Where Data Is Stored In Retain

  • 7020625
  • 17-Dec-2014
  • 07-Aug-2017

Environment


Retain 3.x

Situation

Where is my data stored in Retain?  This helps me know where to troubleshoot issues.

Resolution


There are three key data strorage areas in Retain.

  • The Retain database
  • The Lucene indexes
  • The archive directory

These each are critical to back up, and most especially the database and the archive files on disk.  If either of those are gone, you've lost the data altogether.  You can have files on disk, but if the database does not know what files belong to which messages, then they are as good as lost.  There is no way to rebuild the information into the database from files on disk; and, if the files on disk are missing, then all you will have is metadata about the message and their attachments but you will not have their content.  See KB, "Backing Up Retain".  On the other hand, if the indexes are missing, that is still a big problem but those can be rebuilt.  However, while they are being rebuilt, your search results will not be complete until all items have been indexed.  See KB, "How to Rebuild Indexes".

Retain Database

The Retain database is stored in your database management system (DBMS) of choice.  Retain supports MySQL, MS SQL, Oracle, and Postgres.  Most Retain customers use MySQL because it is simple and it is open source with no cost.  However, customers that are using MS SQL or Oracle for other database applications will create their Retain database within their existing database system.  All work just as well and Retain is pretty much database agnostic.

All message metadata (data about the data) is stored in the Retain database as well as most of the configuration data input into the RetainServer web interface by the admin user (jobs, workers, profiles, schedules, etc).  Archive job data and other data used by the Reporting & Monitoring Server is stored in the database as well.  It is pretty safe to assume that almost everything other than the actual message content and message attachments are stored in the database.

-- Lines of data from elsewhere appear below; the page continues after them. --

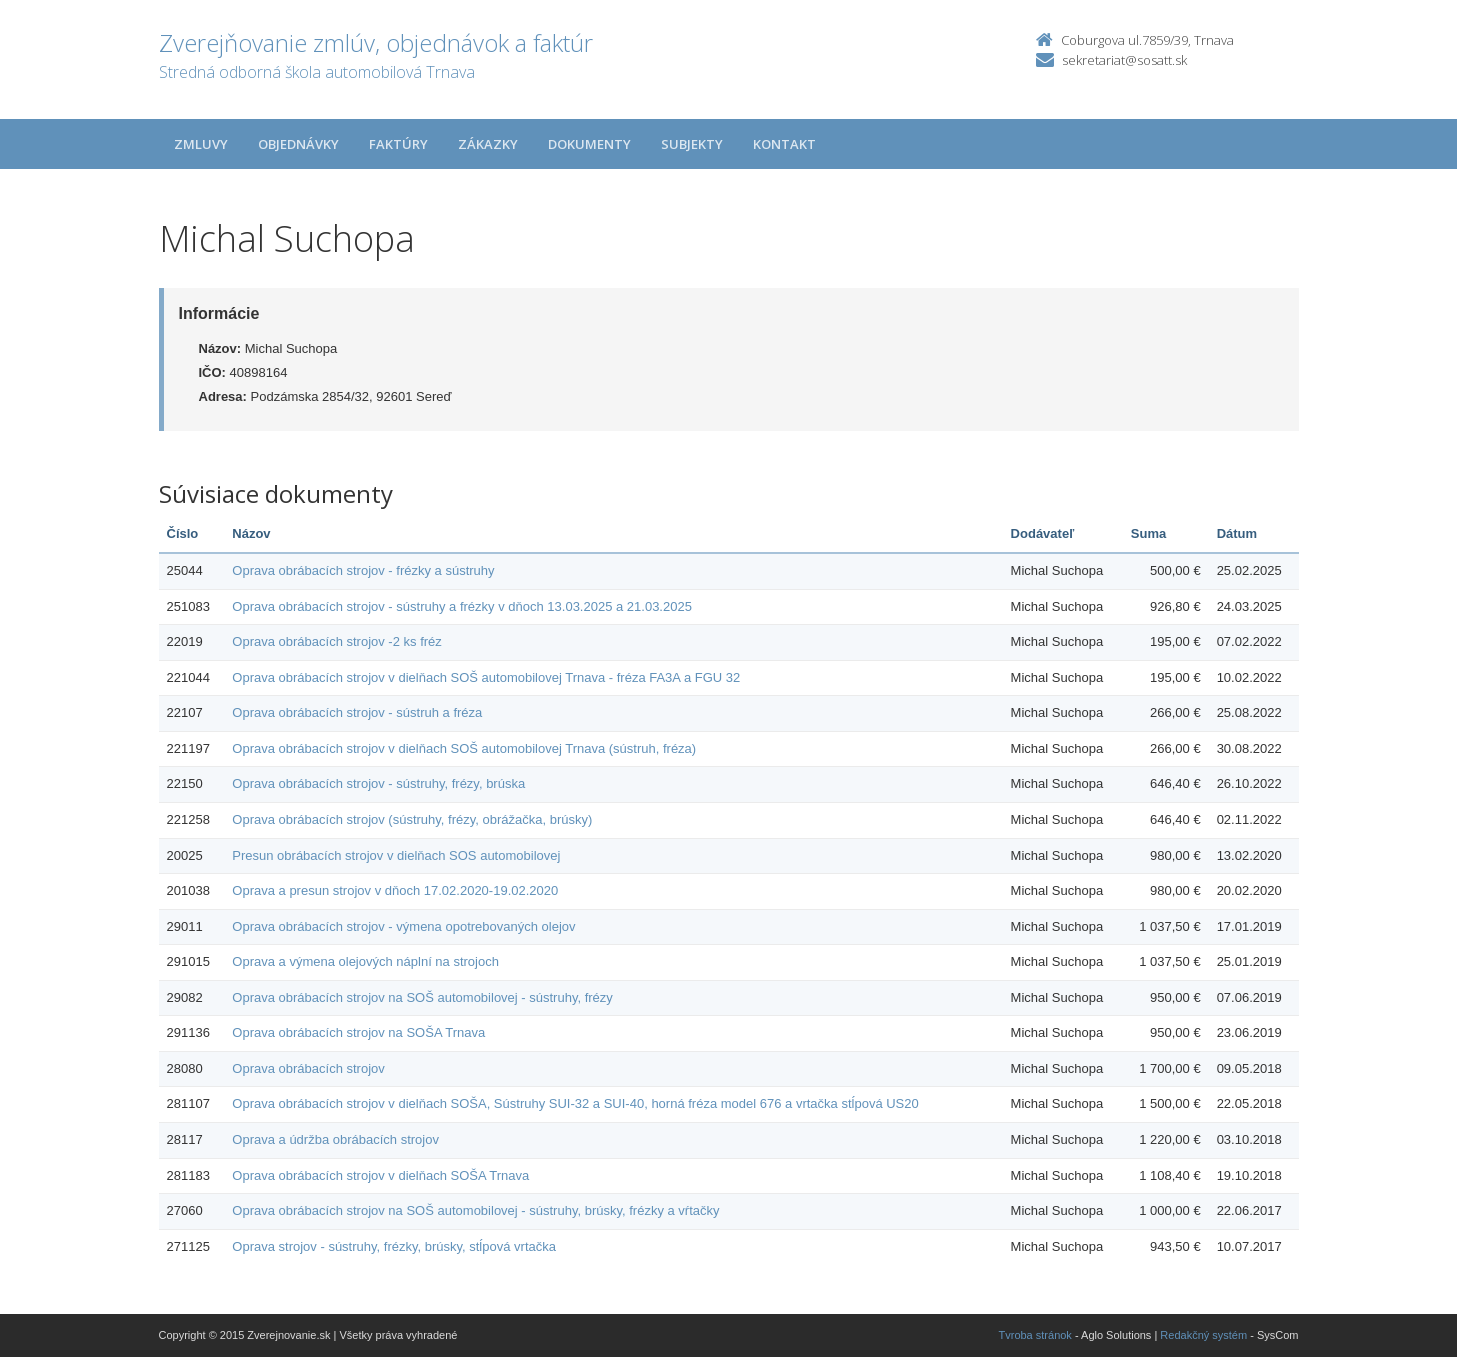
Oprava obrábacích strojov (308, 1068)
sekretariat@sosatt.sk (1124, 60)
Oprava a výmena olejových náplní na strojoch (365, 961)
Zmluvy (201, 144)
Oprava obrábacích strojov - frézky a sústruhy (363, 570)
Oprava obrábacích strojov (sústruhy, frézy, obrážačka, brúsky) (412, 819)
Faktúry (398, 144)
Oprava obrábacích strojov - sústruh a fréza (357, 712)
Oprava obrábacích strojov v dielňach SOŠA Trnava (380, 1175)
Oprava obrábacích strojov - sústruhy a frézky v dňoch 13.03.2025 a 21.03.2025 (462, 606)
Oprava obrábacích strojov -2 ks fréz (337, 641)
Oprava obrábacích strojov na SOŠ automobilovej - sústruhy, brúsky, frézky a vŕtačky (475, 1210)
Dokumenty (589, 144)
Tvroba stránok (1035, 1335)
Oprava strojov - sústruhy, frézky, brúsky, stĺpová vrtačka (394, 1246)
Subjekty (692, 144)
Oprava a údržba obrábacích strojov (335, 1139)
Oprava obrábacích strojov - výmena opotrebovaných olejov (403, 926)
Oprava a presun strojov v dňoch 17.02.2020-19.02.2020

When the user is in his/her Retain mailbox and has the "Browse" tab selected, the user is looking at data stored in the database.  If there is missing or inaccurate information on the Browse tab screen, then troubleshooting the database would be appropriate.  The likelihood of this is extremely rare when a message has successfully been archived without errors.

Lucene Indexes

All messages, their metadata, and their attachments are indexed, which means that the Lucene indexer that comes with Retain attempts to index every word in a message, the message metadata (sender, recipients, etc), and in any attachments that are in supported file formats.  Those indexes are stored in the Retain storage area configured in the RetainServer web interface under Server Configuration | Storage. 

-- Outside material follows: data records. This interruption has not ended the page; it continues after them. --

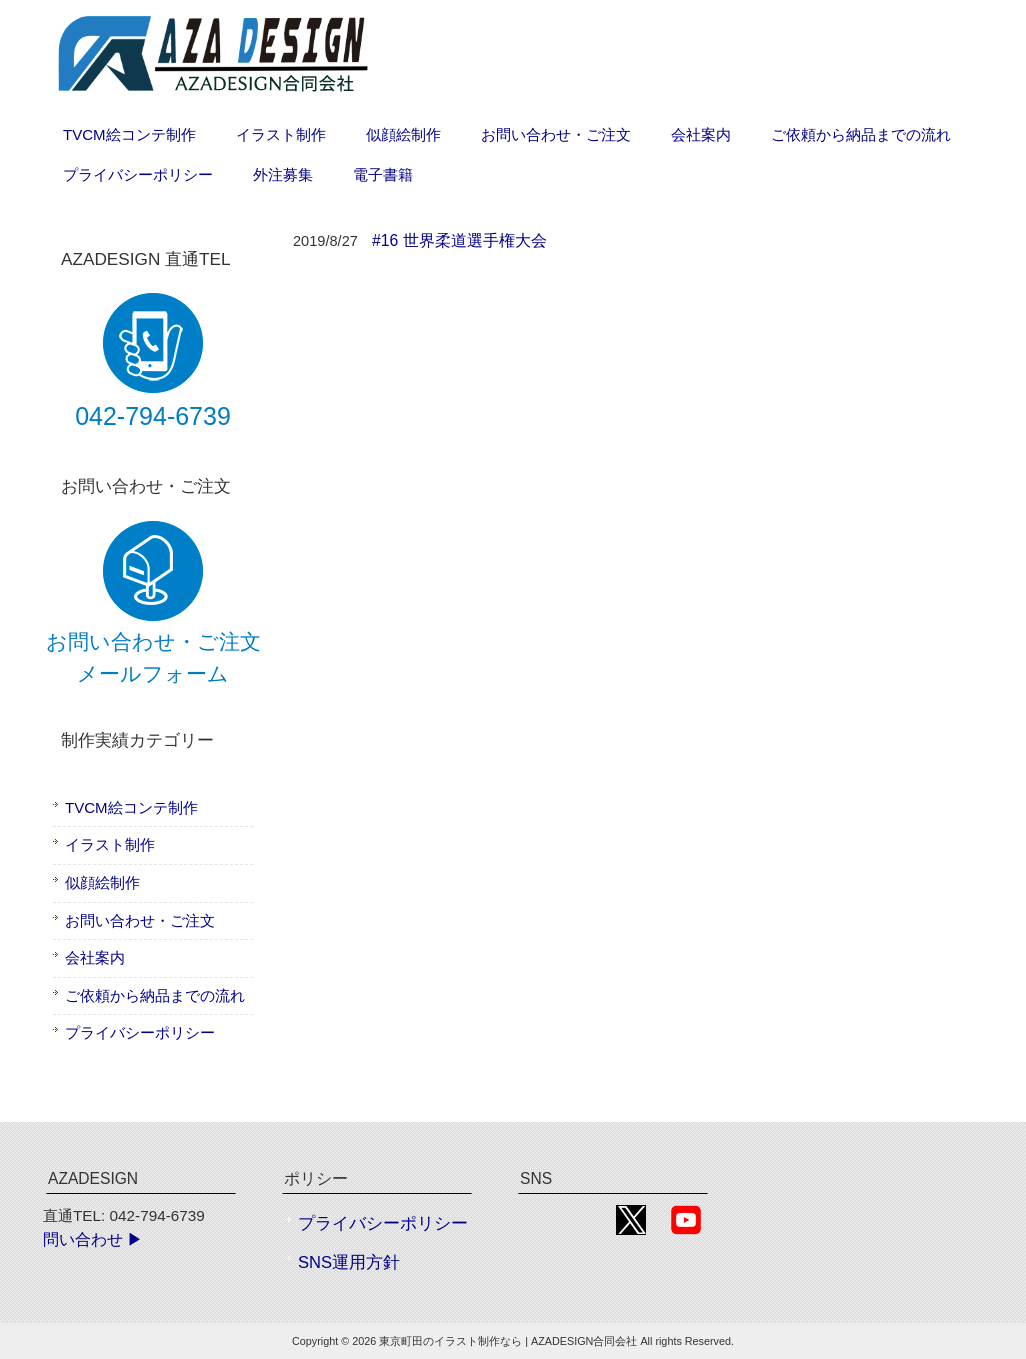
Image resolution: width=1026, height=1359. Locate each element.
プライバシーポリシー (140, 1032)
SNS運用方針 (349, 1262)
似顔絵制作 (102, 882)
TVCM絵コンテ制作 (131, 807)
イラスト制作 (110, 844)
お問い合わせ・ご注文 (140, 920)
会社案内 (95, 957)
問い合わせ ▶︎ (93, 1239)
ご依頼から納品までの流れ (155, 995)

Figure 2 - Storage Locations

When a user is in his/her Retain mailbox, has the "Search" tab selected, and is performing a search for messages, Retain is getting that result list from the Lucene indexes.  If items are missing from the result set, then it would be the indexing that you would troubleshoot.

Archive Directory

All message content and attachments to messages are stored on disk in the Retain storage area in a directory off of the "archive" directory (see the figure under "Lucene Indexes" to find the archive directory location).  Every message and attachment gets assigned a "hash".  Because the byte count of every message and file will be unique, its hash value will be unique.  This is how Retain Server determines whether a message and/or attachment has already been processed and stored on disk when an archive job runs.  That file's hash value is stored in the Retain database in the t_document and t_attachment tables.

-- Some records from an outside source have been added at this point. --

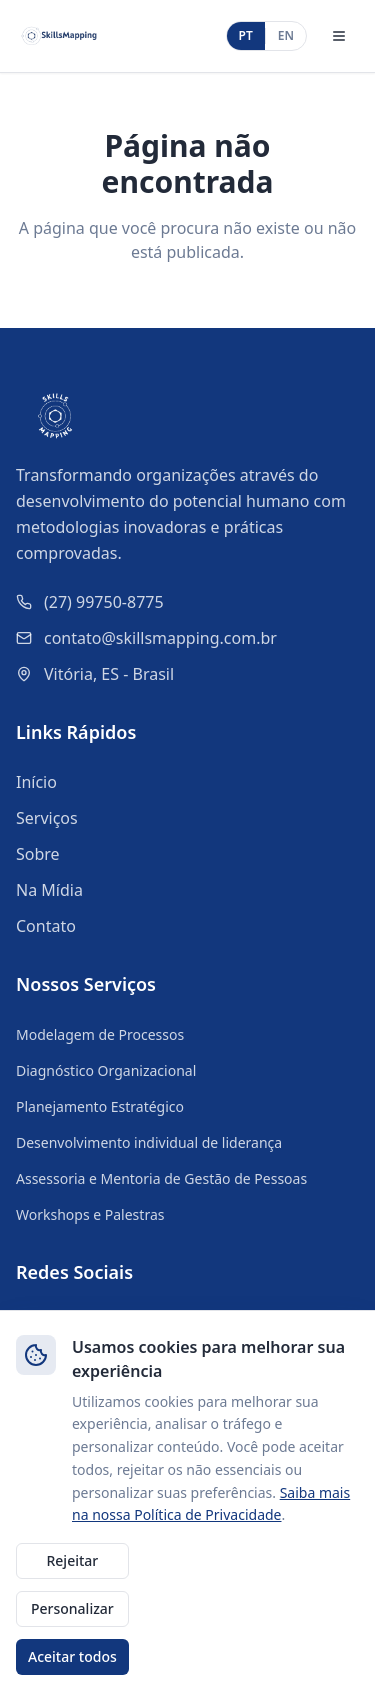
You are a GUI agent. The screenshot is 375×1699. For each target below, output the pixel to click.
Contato (46, 926)
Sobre (38, 854)
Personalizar (72, 1608)
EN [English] (286, 35)
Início (36, 782)
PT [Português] (246, 35)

The archive directory uses a load balancing strategy on disk.  Thus, off the archive directory you'll find 256 two-digit subdirectories:  00 through FF.  Each of those directories have their own set of 256 directories utilizing the same naming sequence (00 through FF).  Additionally, those directories also have their own set of 256 subdirectories.  Thus, if my filename were B4F05EECB7B21D9014A86C32291C913D190C33394365AC79ED3E1F6849532, I would find it under .../archive/B4/F0/5E.

So, when a user clicks on a message link in the Retain mailbox - whether from the Browse tab or the Search tab's search result list - Retain finds the file on disk and places the contents in the message window.  If the original message was known to have text and the message window comes up blank, the file is missing from the location that Retain thinks it is in.  This is extremely rare and usually only happens as a result of moving the archive directory to a new location.  In such cases, we find that either the files did not all copy over properly from the old location or the administrator forgot to tell Retain where the new location is at.

See KB, "How to Find An Archived Message's Corresponding File on Disk" for more information on locating message files on disk that correspond to specific messages in the mailbox.

Additional Information

This article was originally published in the GWAVA knowledgebase as article ID 2425.